Son of Apollo in Greek mythology

In ancient Greek religion and mythology, the Theban hero Tenerus (Τήνερος) was the son and prophet of Apollo. His mother was Melia, a daughter of the Titan Oceanus.

== Mythology ==
According to Pausanias, Melia, who had been abducted by Apollo, gave birth to Tenerus and his brother Ismenus, the eponym of the Theban river. The Teneric plain, Northwest of Thebes was named after Tenerus.

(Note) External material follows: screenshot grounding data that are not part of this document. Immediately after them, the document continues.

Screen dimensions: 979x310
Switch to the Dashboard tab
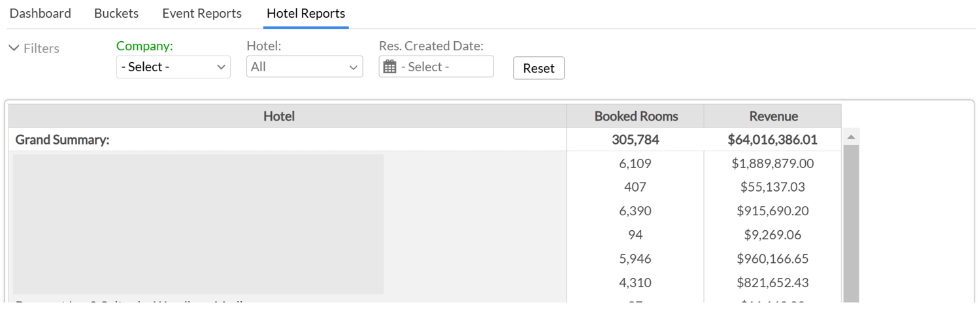[x=41, y=13]
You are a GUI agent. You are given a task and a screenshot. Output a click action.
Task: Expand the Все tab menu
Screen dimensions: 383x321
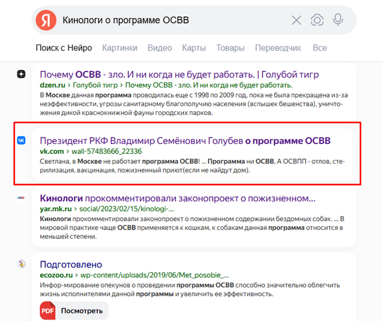[320, 48]
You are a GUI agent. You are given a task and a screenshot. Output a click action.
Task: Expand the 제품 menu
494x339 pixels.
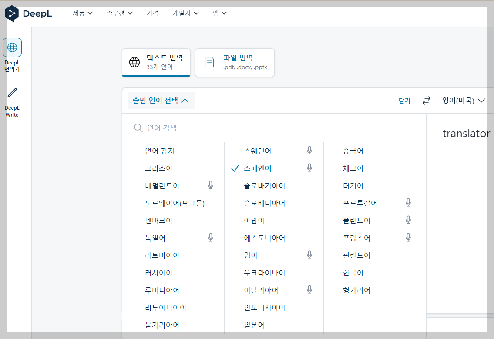(x=82, y=13)
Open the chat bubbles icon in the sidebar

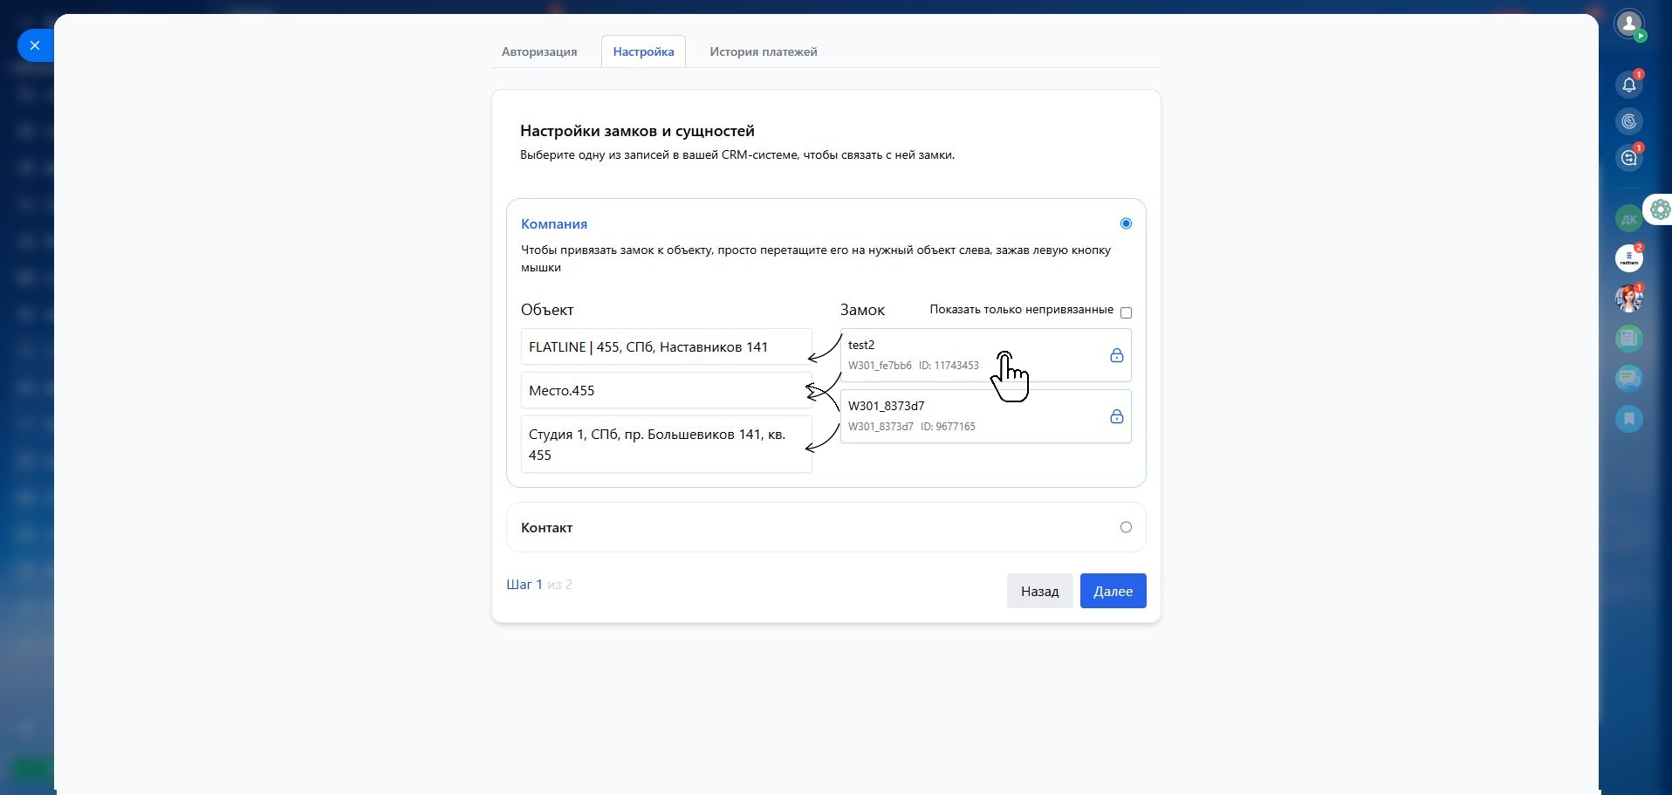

Tenerus was a priest and prophet of Apollo, and had an oracle at the Ismenion, the Temple of Apollo at Thebes. The late 6th–early 5th century BC Theban poet Pindar, called Tenerus "the temple tending seer", and referred to him as "mighty Tenerus, chosen prophet of oracles", to whom Apollo entrusted the city of Thebes, "because of his wise courage", and whom Poseidon honored "above all mortals". A very fragmentary Pindaric Paean, was perhaps addressed to Tenerus. Its first line has the singer sing: "(I come to?) the giver of divine oracles" and in line thirteen "we speak of the hero Tenerus", with mentions in the immediately succeeding lines of "bulls", "before the altar", "they sang a song", and "oracle". Lycophron, refers to Thebes, or perhaps more generally Boeotia, as the "land and temples of Teneros". Pausanias says that Tenerus was given "the art of divination", by his father Apollo. Tenerus was also perhaps connected with the Ptoion, the oracular sanctuary of Apollo Ptoieus at the foot of Mount Ptoion.